• [Goal of the exercise]: Rewrite the material below, swapping every "icon" for "button" and changing nothing else, and leave the pictures out.

• [Data provided]:

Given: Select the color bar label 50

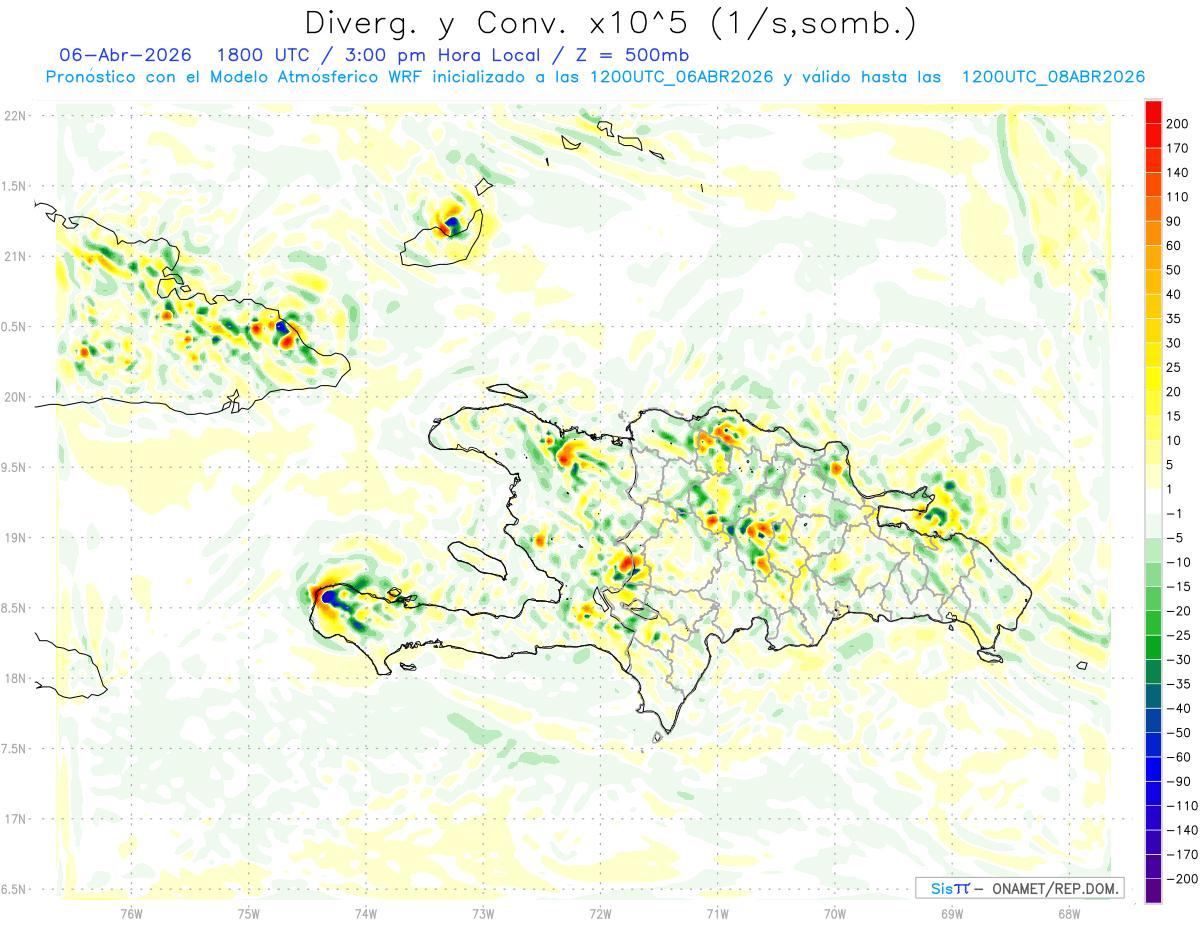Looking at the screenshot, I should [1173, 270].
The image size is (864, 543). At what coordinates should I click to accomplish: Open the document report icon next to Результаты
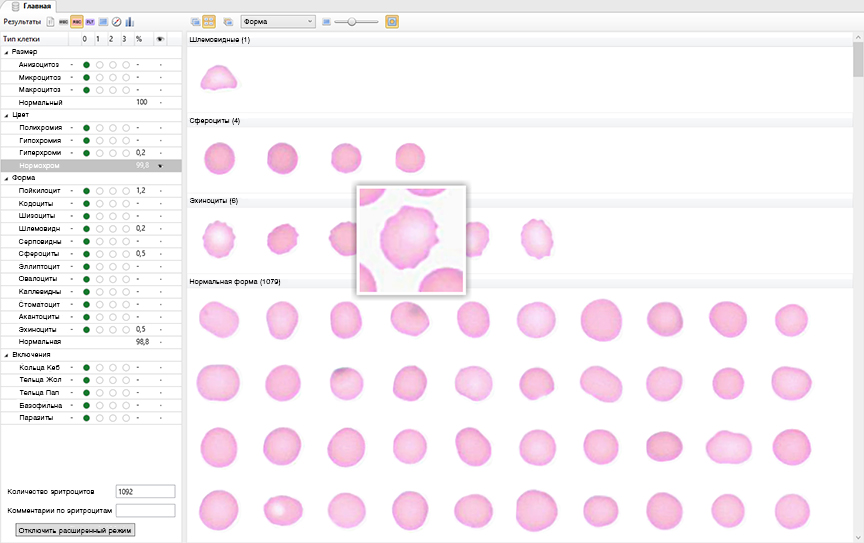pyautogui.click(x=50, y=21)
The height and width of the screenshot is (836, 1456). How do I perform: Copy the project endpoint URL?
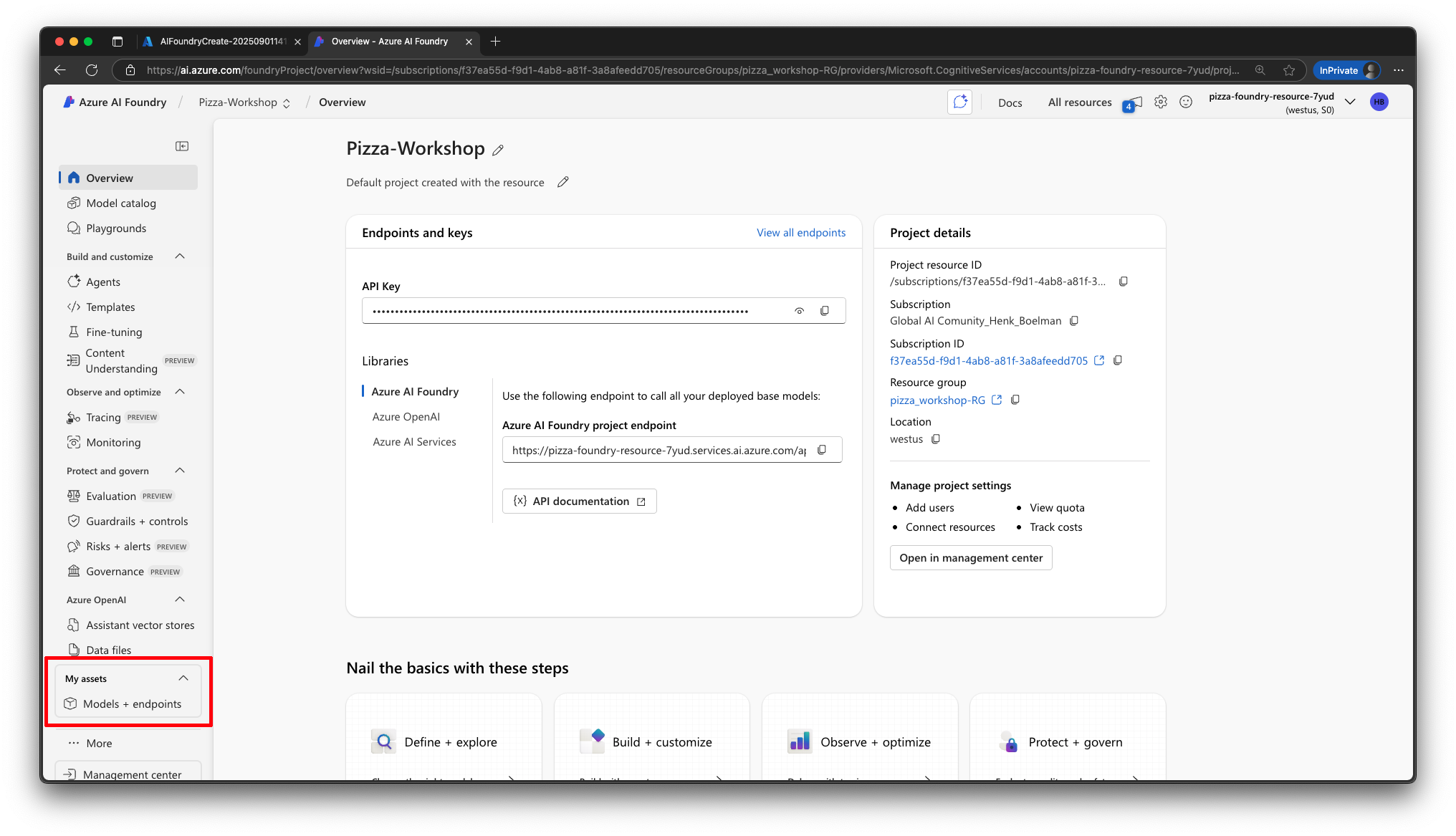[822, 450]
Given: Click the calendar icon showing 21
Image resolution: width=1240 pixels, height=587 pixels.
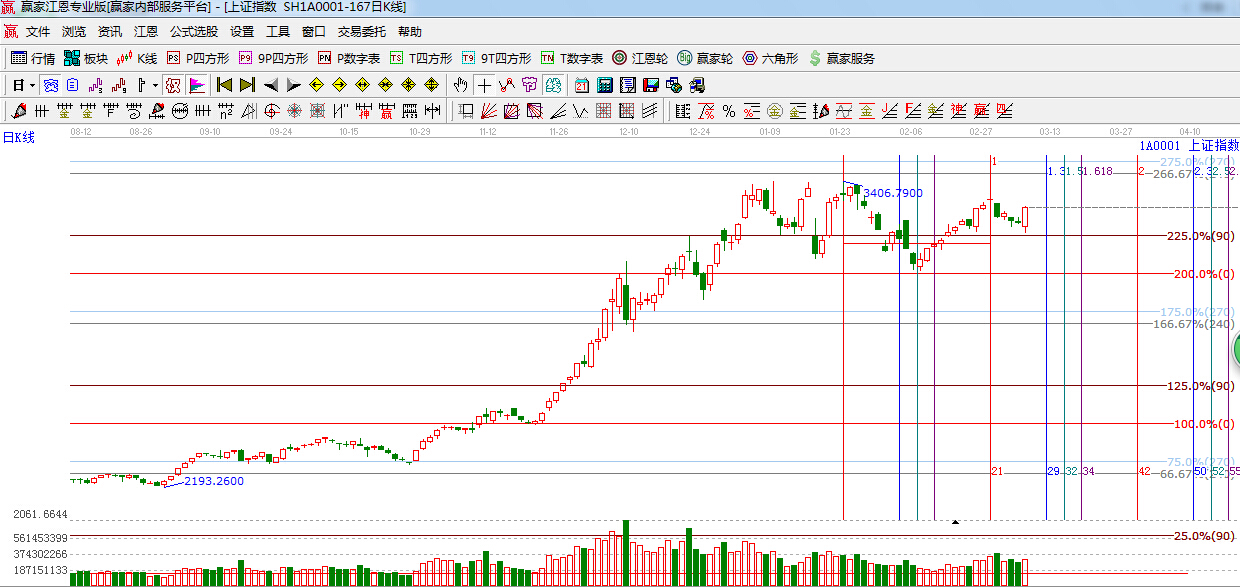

• [Solution below]:
Given: Select the color bar label 50

Looking at the screenshot, I should [1173, 270].
The image size is (864, 543). At what coordinates should I click to accomplish: Open the document report button next to Результаты
pyautogui.click(x=50, y=21)
The height and width of the screenshot is (836, 1456). How do I perform: Copy the project endpoint URL?
[822, 450]
Given: Click the calendar button showing 21
Image resolution: width=1240 pixels, height=587 pixels.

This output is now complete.